Autodesk (ADSK - Free Report) is set to report first-quarter fiscal 2020 results on May 23.
The company’s earnings beat the Zacks Consensus Estimate in the trailing four quarters, the average positive surprise being 33.2%.
In the last reported quarter, Autodesk benefited from solid growth in subscription revenues that accounted for 74.6% of total revenues. The company also witnessed growing traction in the adoption of BIM 360 solutions.
For the first quarter, Autodesk expects revenues between $735 million and $745 million. Non-GAAP earnings are anticipated to be 44-48 cents per share.
The Zacks Consensus Estimate for first-quarter earnings is pegged at 47 cents, unchanged over the past 30 days. Further, the consensus mark for revenues is pegged at $74.7 million, up 32.3% from the figure reported in the year-ago quarter.
Let’s see how things are shaping up for the upcoming announcement.
Factors Likely to Influence Q1 Results
Autodesk’s first-quarter results are expected to benefit from robust growth in subscription revenues, rapid adoption of BIM 360 products and success of the maintenance to subscription (M2S) program.
Strong annual recurring revenues (ARR), which were up 34% year over year in the last reported quarter, validate the success of the company’s business model transition and indicates solid overall growth.

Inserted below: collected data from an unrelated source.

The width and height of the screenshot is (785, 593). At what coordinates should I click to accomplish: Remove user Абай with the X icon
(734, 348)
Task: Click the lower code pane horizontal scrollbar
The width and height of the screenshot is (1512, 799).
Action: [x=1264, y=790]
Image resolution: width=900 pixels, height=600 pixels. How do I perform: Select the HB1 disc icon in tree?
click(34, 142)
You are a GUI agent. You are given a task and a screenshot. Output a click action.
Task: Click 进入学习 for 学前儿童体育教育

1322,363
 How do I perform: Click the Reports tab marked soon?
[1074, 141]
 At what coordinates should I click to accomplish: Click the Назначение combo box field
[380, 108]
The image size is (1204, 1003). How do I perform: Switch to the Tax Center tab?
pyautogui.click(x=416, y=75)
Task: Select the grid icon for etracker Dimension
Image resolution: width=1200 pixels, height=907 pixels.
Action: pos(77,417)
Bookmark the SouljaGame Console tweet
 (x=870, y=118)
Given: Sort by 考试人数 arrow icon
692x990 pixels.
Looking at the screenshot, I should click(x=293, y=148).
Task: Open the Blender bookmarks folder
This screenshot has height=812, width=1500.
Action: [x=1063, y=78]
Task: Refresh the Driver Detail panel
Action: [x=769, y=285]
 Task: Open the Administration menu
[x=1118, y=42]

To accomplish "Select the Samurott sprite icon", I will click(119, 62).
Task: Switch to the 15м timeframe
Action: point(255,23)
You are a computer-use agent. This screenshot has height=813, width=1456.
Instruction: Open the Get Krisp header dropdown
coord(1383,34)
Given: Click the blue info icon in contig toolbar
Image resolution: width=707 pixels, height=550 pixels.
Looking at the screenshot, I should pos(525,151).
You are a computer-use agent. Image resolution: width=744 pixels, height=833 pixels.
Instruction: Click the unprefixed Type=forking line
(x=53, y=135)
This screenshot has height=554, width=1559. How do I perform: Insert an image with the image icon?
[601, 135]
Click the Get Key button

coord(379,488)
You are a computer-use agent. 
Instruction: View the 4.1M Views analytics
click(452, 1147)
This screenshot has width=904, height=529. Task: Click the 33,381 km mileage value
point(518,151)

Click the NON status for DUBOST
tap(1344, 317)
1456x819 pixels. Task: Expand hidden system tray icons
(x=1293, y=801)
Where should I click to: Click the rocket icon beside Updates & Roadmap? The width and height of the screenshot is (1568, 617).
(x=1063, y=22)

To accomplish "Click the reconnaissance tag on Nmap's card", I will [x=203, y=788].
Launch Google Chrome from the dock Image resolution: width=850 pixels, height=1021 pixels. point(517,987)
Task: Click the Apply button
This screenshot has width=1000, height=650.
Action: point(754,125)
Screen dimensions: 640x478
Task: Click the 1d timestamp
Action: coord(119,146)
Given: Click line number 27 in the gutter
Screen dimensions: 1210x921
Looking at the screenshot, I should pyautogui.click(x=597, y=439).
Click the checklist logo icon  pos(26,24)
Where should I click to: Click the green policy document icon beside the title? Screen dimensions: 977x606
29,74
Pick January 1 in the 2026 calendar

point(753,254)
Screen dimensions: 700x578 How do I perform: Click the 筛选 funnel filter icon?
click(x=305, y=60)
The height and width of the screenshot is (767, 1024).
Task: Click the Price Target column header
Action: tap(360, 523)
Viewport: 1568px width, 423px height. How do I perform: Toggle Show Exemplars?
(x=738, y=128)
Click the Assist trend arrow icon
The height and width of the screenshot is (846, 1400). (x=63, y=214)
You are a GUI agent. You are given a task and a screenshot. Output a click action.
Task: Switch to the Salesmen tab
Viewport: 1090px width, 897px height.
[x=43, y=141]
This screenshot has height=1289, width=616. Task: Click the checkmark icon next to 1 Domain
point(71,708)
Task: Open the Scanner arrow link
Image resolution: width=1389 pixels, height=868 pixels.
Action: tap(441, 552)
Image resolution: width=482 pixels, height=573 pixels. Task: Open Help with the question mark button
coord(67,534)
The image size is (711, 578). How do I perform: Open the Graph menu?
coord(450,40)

Notably, the company’s heightened promotional activity that includes discount on AutoCAD and AutoCAD LT 2020 is likely to boost ARR in the soon-to-be-reported quarter. Increased ARR will benefit second-quarter fiscal 2020 revenues.
Additionally, acquisitions of Assemble Systems, PlanGrid and BuildingConnected have strengthened the company’s expertise in preconstruction capabilities, document-centric workloads & field execution, and bidding & risk management, respectively. These have helped Autodesk strengthen its construction business that is likely to drive the top line.
However, sluggish growth in Maintenance revenues due to continued migration of maintenance plan subscriptions to subscription plan is expected to hurt top-line performance.
Moreover, rising expenses due to increased hiring and acquisitions are expected to hurt the company’s profitability in the to-be-reported quarter.
What Our Model Says
According to the Zacks model, a company with a Zacks Rank #1 (Strong Buy), 2 (Buy) or 3 (Hold) has a good chance of beating estimates if it also has a positive Earnings ESP. Meanwhile, the Sell-rated stocks (Zacks Rank #4 or #5) are best avoided.
Autodesk has a Zacks Rank #3 and an Earnings ESP of +0.18%. You can uncover the best stocks to buy or sell before they’re reported with our Earnings ESP Filter.
Other Stocks With a Favorable Combination
Here are some other companies, which, per our model, have the right combination of elements to post an earnings beat this quarter:
Verint Systems (VRNT - Free Report) has an Earnings ESP of +2.94% and a Zacks Rank #1. You can see the complete list of today’s Zacks #1 Rank stocks here.
Momo Inc. (MOMO - Free Report) has an Earnings ESP of +1.21% and a Zacks Rank #2.
Intuit (INTU - Free Report) has an Earnings ESP of +0.59% and a Zacks Rank #2.